The right of a congregation’s “self-government” includes calling of pastors and other church workers, conducting its mission and ministries at home and at large, owning congregational property, exercising the business and administrative matters of the congregation, etc.
Congregations Are of Divine Origin – the Synod a Mere Human, Advisory Organization
The congregation alone has the right by divine Institution. The Synod is but an advisory human organization. The Lutheran historical understanding of this divine “right,” comes from such Scripture passages as 1 Corinthians 3:21-22, Matthew 16: 17-19, Matthew 18: 17-20, John 20: 21-23 and others. The Lutheran Confessions also echo the above Scripture.
C.F.W. Walther, the first president of the Synod, defended the rights of the congregation against domination by the clergy or by the synod in his writings. With the Word of God, he accentuated the doctrine of the “Priesthood of All Believers,” who form congregations and who carry out their God-appointed mission.
Why Is This Important?
Think about the resolutions that made it to the floor of the 2016 Convention. We now have a Synodical President and administration working against will of the Council of Presidents (a “council” of all of the District Presidents plus the Synodical President and Vice Presidents elected by the Synod at large). The historical position of honoring “Congregation’s Rights” has been for the most part swept aside, with our Synodical President reaching in to control faculty appointments, ecclesiastical supervision by District Presidents, worship styles and more.
A congregation’s right to self-govern has been limited by recent actions. Attempts to restrict the nature and function of the local congregation in such areas of ministry as the involvement of the laity, the role of women, the role of the clergy, worship, resource materials and mission have been made. Some have succeeded. Others not.

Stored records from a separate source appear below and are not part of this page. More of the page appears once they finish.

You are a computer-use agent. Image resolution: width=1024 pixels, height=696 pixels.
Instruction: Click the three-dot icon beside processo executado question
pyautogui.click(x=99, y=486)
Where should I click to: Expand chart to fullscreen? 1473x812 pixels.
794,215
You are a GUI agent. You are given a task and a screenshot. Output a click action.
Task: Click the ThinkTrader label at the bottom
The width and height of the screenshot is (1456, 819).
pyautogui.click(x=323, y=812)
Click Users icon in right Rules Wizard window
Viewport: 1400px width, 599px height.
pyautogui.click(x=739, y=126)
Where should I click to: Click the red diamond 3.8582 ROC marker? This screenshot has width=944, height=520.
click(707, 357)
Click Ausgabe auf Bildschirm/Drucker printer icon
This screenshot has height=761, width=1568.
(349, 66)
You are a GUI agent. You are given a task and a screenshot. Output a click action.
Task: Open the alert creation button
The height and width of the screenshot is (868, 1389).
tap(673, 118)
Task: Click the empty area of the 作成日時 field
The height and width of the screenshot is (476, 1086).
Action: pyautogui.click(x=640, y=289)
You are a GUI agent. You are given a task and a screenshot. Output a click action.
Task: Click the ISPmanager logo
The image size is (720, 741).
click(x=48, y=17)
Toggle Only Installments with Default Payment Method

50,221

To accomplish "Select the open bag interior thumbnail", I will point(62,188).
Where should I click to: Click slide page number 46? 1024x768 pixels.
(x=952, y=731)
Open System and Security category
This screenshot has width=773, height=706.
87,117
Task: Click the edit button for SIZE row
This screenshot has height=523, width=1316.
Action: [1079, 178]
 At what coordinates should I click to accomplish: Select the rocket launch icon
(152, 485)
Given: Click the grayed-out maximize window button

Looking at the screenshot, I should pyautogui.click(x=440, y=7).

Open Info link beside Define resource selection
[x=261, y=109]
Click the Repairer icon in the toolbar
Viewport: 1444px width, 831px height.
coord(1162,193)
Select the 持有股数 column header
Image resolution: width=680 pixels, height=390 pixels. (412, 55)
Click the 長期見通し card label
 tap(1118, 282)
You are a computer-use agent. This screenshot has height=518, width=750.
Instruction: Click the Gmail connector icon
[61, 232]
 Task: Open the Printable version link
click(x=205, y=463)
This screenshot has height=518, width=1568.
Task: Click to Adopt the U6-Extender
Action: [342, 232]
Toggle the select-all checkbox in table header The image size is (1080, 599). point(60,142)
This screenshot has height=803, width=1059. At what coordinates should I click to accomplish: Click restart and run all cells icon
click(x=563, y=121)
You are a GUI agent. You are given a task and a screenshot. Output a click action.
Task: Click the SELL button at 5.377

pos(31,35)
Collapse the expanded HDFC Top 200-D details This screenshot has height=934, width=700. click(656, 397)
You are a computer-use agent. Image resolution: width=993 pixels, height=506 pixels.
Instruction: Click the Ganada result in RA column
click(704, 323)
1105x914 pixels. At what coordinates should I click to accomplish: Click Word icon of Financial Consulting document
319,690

Historically and constitutionally, however, the Synod’s role is “advisor.” Synod does not have the right to restrict the congregation’s right to direct its own mission and ministry life, decisions, administration and service.
We Must Be Ever Vigilant
The integrity of a congregation’s rights is a divine matter and must remain unaltered. In its covenant of Christian love, the “association of self-governing Lutheran congregations” we call Synod will voluntarily avoid the extremes of absolute synodical supremacy and a congregational self-governance (autonomy) which has no regard for fellow congregations – while always maintaining the integrity of the congregation’s rights.